== Task goal ==
Repeat verbatim the lines of the data below, beginning with the line containing "Task: Click the Centered" and continuing to the end.

== Extracted data ==
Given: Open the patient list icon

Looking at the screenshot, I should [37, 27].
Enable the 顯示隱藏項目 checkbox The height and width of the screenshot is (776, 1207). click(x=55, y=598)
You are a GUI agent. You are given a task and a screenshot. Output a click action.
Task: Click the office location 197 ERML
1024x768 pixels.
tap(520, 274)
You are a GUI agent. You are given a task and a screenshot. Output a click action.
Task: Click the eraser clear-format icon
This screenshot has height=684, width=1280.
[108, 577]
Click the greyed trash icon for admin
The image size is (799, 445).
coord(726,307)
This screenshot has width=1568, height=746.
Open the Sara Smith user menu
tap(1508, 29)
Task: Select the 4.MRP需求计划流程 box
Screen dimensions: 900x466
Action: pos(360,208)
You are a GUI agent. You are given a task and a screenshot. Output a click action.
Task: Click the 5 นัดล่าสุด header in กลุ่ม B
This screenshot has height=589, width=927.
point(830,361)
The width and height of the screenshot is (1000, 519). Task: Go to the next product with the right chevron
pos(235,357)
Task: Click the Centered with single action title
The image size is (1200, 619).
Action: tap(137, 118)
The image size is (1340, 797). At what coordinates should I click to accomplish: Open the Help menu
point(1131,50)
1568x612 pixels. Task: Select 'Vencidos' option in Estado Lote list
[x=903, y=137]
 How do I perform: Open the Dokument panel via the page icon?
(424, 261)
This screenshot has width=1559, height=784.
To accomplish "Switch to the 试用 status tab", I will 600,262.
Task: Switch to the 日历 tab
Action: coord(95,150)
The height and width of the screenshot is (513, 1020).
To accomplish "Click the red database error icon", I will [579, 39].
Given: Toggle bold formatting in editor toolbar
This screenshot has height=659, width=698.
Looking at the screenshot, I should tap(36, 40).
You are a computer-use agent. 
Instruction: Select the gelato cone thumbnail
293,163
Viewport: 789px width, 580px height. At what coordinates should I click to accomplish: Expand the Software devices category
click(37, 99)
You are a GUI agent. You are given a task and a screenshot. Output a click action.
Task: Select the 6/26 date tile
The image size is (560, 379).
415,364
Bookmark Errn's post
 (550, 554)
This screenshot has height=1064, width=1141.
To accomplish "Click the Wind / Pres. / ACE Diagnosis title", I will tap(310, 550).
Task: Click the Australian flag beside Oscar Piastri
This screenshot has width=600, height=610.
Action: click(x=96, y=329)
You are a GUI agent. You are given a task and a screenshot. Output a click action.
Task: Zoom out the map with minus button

== Response to the task ==
Task: Click the Centered with single action title
The image size is (1200, 619).
Action: tap(137, 118)
The image size is (1340, 797). At what coordinates should I click to accomplish: Open the Help menu
point(1131,50)
1568x612 pixels. Task: Select 'Vencidos' option in Estado Lote list
[x=903, y=137]
 How do I perform: Open the Dokument panel via the page icon?
(424, 261)
This screenshot has width=1559, height=784.
To accomplish "Switch to the 试用 status tab", I will 600,262.
Task: Switch to the 日历 tab
Action: coord(95,150)
The height and width of the screenshot is (513, 1020).
To accomplish "Click the red database error icon", I will [579, 39].
Given: Toggle bold formatting in editor toolbar
This screenshot has height=659, width=698.
Looking at the screenshot, I should tap(36, 40).
You are a computer-use agent. 
Instruction: Select the gelato cone thumbnail
293,163
Viewport: 789px width, 580px height. At what coordinates should I click to accomplish: Expand the Software devices category
click(37, 99)
You are a GUI agent. You are given a task and a screenshot. Output a click action.
Task: Select the 6/26 date tile
The image size is (560, 379).
415,364
Bookmark Errn's post
 (550, 554)
This screenshot has height=1064, width=1141.
To accomplish "Click the Wind / Pres. / ACE Diagnosis title", I will tap(310, 550).
Task: Click the Australian flag beside Oscar Piastri
This screenshot has width=600, height=610.
Action: click(x=96, y=329)
You are a GUI agent. You are given a task and a screenshot. Output a click action.
Task: Zoom out the map with minus button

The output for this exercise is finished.